The last sentence in the second paragraph does not paint such a congenial picture as the first part of it might indicate.
"His good looks and inoffensive personality caused him to make many friends, but he did not do what was necessary to avoid the impending American Civil War, thus giving him his reputation as one of the worst presidents in U.S. history. Pierce's popularity in the North went down sharply after he came out in favor of the Kansas-Nebraska Act, repealing the Missouri Compromise and reopening the question of the expansion of slavery in the West. Pierce's credibility was further damaged when several of his foreign ministers issued the Ostend Manifesto. Abandoned by his own party, he was not renominated at the 1856 presidential election, and was replaced by James Buchanan. After losing the Democratic nomination, Pierce continued his lifelong struggle with alcoholism as his marriage to Jane Means Appleton Pierce fell apart. He destroyed his reputation by declaring support for the Confederacy during the Civil War. He died in 1869 from cirrhosis.

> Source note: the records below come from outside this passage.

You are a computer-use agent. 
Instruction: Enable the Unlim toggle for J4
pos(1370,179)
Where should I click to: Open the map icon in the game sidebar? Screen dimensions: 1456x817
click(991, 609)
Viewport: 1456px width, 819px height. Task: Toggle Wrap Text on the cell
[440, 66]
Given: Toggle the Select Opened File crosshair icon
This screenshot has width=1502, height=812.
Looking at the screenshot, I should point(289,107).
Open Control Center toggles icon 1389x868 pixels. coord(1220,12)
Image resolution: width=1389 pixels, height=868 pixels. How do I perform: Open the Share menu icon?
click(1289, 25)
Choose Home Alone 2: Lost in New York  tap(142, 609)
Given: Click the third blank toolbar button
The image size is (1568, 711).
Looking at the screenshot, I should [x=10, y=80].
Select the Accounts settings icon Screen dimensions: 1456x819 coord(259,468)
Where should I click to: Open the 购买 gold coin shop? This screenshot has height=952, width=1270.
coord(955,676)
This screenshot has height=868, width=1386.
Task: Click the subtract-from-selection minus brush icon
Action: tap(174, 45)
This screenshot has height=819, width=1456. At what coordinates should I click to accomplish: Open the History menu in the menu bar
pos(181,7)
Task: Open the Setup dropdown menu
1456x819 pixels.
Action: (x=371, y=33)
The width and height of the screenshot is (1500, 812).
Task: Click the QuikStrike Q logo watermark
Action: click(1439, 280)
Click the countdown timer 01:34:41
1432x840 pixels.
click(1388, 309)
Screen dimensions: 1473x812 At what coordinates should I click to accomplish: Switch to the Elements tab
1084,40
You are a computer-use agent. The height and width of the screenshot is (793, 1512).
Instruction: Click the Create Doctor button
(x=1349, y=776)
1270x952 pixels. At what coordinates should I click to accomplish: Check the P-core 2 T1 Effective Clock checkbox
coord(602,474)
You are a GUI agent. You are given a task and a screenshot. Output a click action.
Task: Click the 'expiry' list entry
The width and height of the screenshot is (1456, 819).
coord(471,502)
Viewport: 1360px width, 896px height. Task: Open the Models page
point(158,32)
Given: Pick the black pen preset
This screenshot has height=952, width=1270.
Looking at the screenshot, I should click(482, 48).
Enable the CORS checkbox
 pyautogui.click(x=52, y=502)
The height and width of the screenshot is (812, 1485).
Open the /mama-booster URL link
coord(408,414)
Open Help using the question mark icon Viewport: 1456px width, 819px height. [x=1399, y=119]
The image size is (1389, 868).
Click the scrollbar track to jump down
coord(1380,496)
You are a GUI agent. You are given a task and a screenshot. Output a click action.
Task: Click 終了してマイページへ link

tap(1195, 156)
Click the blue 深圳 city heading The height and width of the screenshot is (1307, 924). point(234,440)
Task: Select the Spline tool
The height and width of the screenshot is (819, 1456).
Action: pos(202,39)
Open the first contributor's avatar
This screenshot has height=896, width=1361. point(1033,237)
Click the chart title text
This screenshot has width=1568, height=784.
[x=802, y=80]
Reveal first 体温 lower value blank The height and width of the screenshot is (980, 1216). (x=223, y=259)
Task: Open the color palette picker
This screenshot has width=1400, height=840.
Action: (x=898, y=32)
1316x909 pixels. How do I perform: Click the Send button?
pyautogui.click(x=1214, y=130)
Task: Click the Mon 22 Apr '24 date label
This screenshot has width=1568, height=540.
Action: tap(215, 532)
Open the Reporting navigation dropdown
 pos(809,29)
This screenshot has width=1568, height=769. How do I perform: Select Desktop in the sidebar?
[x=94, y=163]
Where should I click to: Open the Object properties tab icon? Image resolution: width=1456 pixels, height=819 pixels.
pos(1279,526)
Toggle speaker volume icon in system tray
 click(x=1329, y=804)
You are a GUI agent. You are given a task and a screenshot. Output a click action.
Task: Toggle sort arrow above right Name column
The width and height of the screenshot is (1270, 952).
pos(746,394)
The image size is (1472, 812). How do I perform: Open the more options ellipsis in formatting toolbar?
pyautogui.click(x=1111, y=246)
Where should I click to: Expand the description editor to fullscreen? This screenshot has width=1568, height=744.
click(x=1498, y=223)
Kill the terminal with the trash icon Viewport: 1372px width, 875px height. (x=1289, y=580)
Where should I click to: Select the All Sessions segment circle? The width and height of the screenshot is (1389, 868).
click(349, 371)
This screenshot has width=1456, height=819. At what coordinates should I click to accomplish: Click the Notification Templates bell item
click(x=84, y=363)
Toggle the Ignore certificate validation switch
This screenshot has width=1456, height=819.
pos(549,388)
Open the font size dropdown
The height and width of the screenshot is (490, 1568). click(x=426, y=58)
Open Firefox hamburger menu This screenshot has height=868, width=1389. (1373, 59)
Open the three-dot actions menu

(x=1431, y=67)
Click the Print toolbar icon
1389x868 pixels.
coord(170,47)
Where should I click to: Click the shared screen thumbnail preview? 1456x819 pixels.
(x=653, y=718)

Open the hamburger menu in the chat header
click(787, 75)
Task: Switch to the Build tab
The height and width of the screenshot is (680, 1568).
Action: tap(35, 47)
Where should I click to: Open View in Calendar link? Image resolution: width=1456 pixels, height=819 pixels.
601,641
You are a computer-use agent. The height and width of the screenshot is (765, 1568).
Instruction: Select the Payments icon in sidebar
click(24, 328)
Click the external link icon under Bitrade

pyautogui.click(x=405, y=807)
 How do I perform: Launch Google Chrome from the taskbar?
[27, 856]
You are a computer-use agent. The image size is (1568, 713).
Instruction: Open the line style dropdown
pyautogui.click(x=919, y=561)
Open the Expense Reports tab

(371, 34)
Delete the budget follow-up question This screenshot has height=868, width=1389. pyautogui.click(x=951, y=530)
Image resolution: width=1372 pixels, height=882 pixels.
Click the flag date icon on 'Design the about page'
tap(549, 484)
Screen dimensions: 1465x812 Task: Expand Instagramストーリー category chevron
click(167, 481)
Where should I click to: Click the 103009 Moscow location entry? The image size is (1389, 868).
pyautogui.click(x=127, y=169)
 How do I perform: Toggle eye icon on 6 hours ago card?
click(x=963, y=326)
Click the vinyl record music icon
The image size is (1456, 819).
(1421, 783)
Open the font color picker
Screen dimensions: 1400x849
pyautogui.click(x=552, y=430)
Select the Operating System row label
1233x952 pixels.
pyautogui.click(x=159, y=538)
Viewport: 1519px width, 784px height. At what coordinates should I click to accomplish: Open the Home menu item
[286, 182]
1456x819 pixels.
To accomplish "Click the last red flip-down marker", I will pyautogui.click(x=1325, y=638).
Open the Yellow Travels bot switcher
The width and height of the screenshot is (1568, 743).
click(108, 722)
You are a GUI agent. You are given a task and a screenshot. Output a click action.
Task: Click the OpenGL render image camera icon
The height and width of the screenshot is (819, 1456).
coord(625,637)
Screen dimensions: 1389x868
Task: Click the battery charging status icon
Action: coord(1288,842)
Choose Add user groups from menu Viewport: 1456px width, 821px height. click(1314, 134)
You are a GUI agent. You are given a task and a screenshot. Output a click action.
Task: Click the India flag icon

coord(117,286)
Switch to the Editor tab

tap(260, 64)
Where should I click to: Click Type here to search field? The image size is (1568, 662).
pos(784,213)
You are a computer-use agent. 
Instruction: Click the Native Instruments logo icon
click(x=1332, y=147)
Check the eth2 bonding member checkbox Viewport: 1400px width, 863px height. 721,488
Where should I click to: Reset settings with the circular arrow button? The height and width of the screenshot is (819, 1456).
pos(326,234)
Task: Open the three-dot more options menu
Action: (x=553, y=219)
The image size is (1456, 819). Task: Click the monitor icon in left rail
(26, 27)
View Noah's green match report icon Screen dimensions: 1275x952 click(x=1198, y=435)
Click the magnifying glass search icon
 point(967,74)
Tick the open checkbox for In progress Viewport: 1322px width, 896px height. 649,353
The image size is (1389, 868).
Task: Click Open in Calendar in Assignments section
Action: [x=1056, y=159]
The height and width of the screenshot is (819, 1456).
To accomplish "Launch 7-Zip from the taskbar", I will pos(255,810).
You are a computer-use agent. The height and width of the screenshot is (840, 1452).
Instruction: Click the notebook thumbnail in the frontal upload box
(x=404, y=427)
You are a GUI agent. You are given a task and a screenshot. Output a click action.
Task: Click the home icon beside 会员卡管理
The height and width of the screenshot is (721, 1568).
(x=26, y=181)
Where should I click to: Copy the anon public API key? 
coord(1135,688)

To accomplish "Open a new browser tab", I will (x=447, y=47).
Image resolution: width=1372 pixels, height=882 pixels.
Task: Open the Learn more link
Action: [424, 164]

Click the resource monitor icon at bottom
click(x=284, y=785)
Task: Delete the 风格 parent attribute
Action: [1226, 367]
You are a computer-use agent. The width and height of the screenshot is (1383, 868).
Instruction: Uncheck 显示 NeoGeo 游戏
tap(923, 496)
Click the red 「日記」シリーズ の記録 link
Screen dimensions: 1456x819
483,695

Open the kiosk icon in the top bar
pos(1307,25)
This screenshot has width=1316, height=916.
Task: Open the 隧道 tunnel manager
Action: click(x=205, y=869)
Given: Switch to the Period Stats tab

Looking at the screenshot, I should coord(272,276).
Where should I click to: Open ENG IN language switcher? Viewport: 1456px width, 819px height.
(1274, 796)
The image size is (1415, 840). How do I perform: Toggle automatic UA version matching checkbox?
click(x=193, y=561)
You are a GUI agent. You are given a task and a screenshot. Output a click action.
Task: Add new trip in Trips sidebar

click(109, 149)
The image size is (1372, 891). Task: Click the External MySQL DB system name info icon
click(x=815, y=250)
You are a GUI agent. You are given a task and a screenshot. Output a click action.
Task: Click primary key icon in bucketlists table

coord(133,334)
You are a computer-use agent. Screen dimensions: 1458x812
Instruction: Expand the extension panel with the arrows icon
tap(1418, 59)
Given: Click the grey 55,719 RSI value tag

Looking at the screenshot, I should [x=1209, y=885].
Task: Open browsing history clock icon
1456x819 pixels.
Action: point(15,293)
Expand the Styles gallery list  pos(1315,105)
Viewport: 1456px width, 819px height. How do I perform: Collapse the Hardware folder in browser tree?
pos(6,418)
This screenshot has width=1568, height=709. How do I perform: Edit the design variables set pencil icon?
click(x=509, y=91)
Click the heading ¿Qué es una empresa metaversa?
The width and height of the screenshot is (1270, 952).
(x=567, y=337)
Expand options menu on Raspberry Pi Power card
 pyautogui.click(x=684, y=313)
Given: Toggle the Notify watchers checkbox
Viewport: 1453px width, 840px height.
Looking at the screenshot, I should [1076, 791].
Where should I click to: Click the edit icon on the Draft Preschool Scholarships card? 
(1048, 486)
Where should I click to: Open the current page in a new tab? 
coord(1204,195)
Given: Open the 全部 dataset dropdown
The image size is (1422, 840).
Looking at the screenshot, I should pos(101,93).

Kunhardt wrote in The American President what many historians believe about Pierce: that he was "a good man who didn't understand his own shortcomings. To his credit, he loved his wife and reshaped himself so that he could put up with her aristocratic, nervous ways and show her true affection. He was one of the most popular men in New Hampshire, polite and thoughtful, easy and good at the political game, charming and fine and handsome. And he was genuinely religious. And yet he was a timid man with a shallow, rigid, old-fashioned mind which could not cope with a changing America. In addition, Pierce was hounded by guilt, temptation, and just plain bad luck."